* BEGIN *

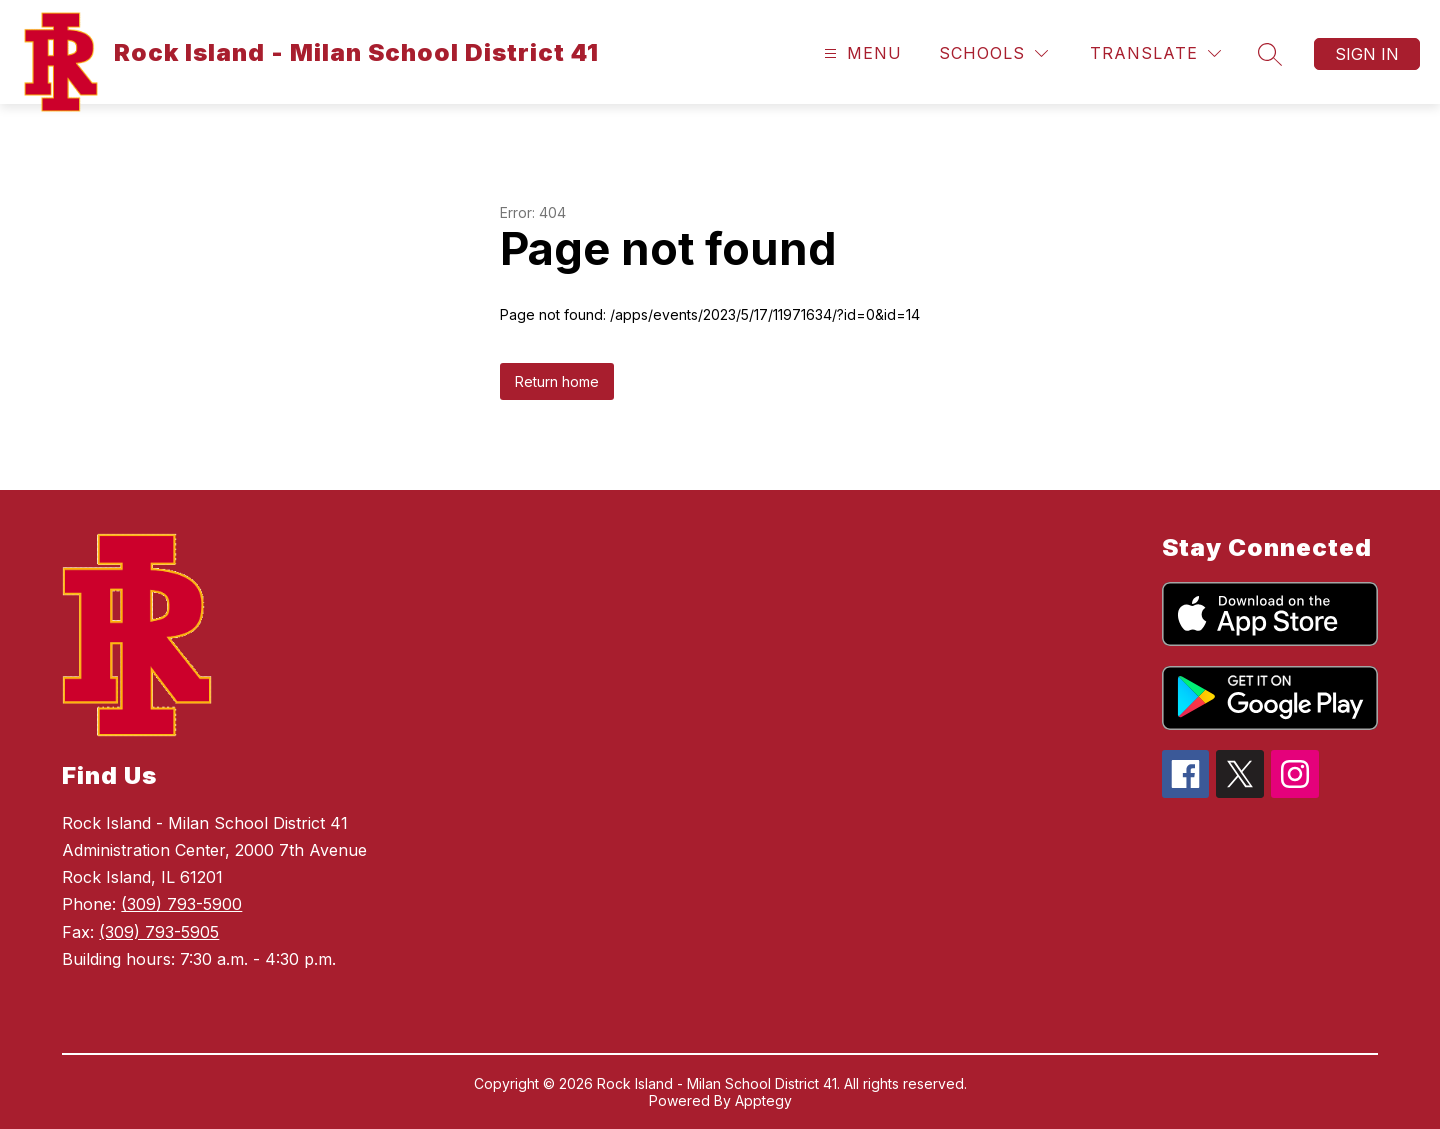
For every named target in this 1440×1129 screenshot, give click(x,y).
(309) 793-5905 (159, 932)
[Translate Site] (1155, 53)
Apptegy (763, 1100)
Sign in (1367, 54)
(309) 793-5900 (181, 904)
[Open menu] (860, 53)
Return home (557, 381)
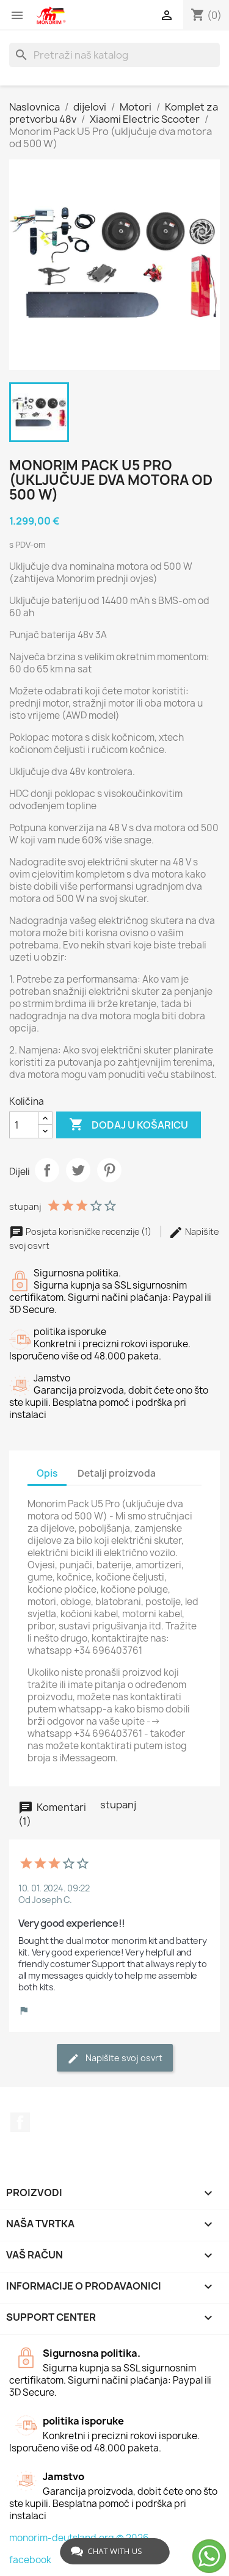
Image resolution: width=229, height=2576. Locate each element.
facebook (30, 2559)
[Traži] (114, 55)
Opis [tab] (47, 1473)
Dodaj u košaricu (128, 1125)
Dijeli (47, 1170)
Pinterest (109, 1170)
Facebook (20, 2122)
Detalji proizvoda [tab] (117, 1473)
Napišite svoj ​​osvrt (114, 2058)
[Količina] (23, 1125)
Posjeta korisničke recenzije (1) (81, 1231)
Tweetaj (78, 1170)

* END *
* BEGIN *

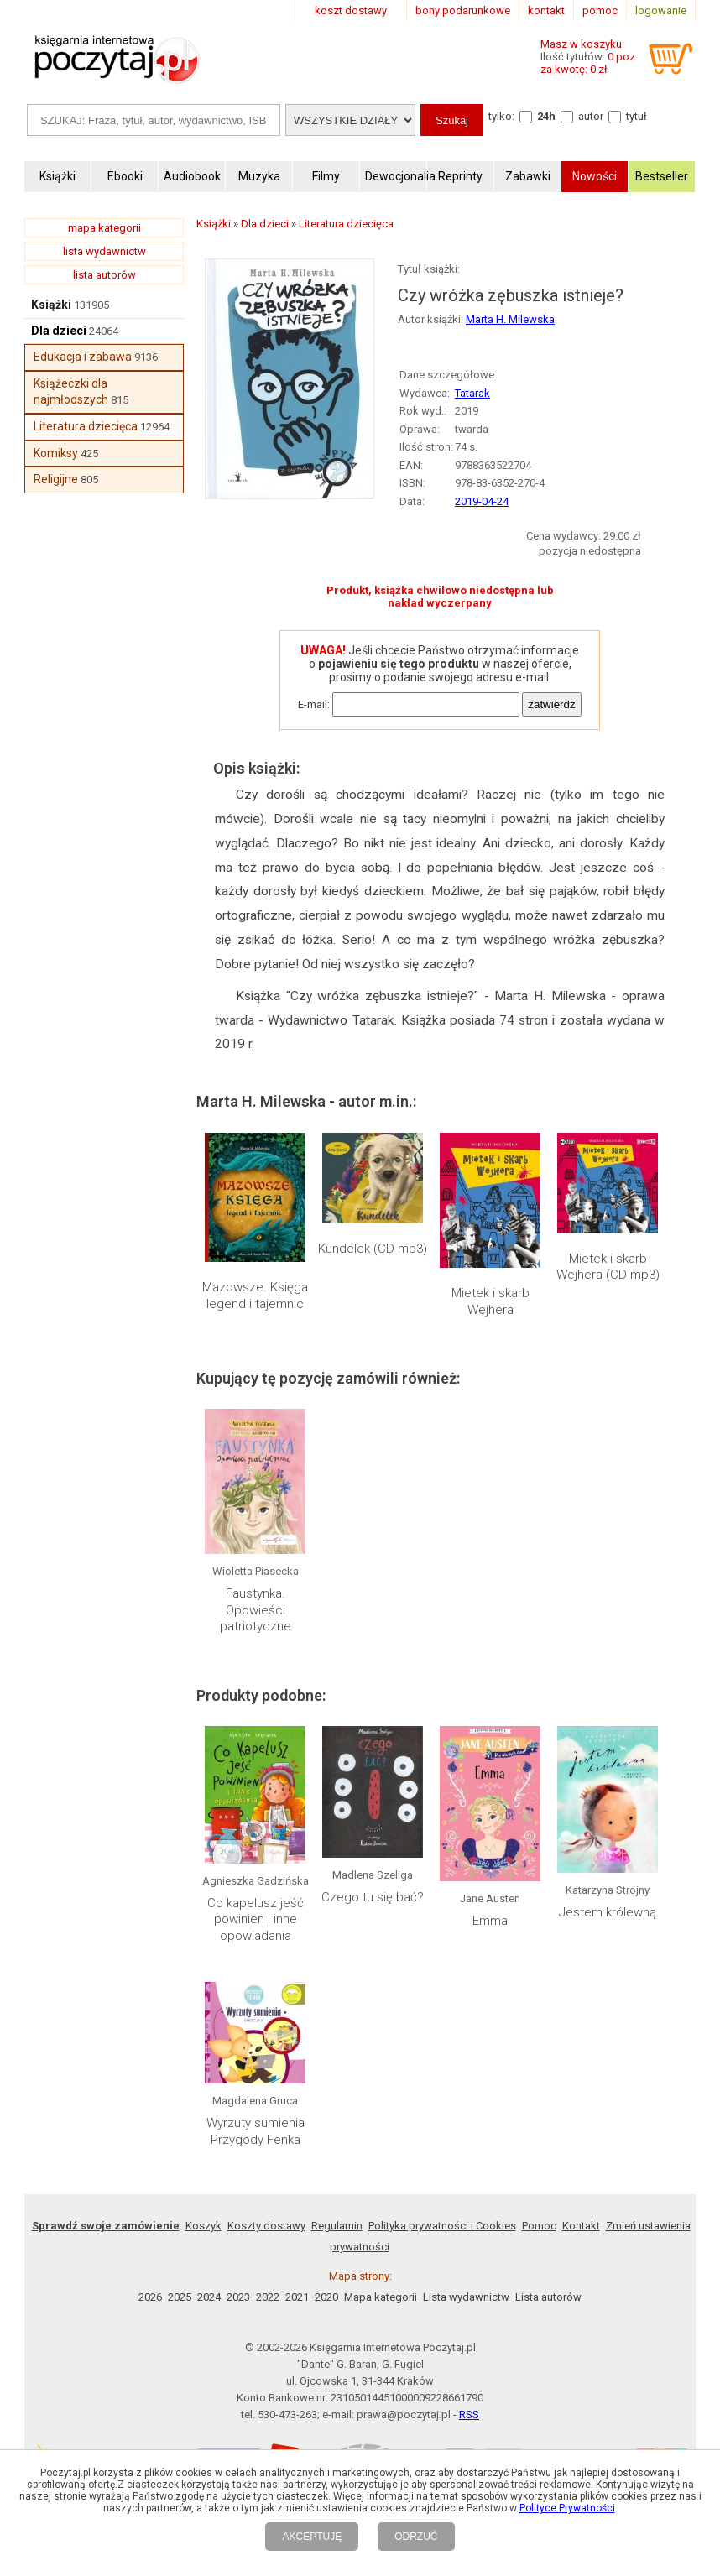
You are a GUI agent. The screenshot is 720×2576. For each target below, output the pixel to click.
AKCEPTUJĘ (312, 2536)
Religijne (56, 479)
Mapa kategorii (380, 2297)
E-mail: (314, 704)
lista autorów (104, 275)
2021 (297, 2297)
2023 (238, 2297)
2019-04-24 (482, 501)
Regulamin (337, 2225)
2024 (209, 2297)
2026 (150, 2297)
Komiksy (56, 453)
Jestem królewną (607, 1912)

* END *

* _Directions_:
Please rescale a stretch of the listing: start at the line that contains "Image resolution: width=229, height=2576." and stop after the line that contains "Posjeta korisničke recenzije (1) (81, 1231)". Write out only those lines again, requests included, with every click coordinate in the answers multiplied by 2.25 and rounded to a whole number, halves rounding up.

* _Finished task_:
Image resolution: width=229, height=2576. Locate each element.
facebook (68, 5758)
[Traži] (257, 124)
Opis [tab] (106, 3314)
Dodaj u košaricu (288, 2531)
Dijeli (106, 2633)
Pinterest (245, 2633)
Facebook (45, 4775)
Detalji proizvoda [tab] (263, 3314)
Napišite svoj ​​osvrt (257, 4631)
[Količina] (52, 2531)
Posjeta korisničke recenzije (1) (182, 2770)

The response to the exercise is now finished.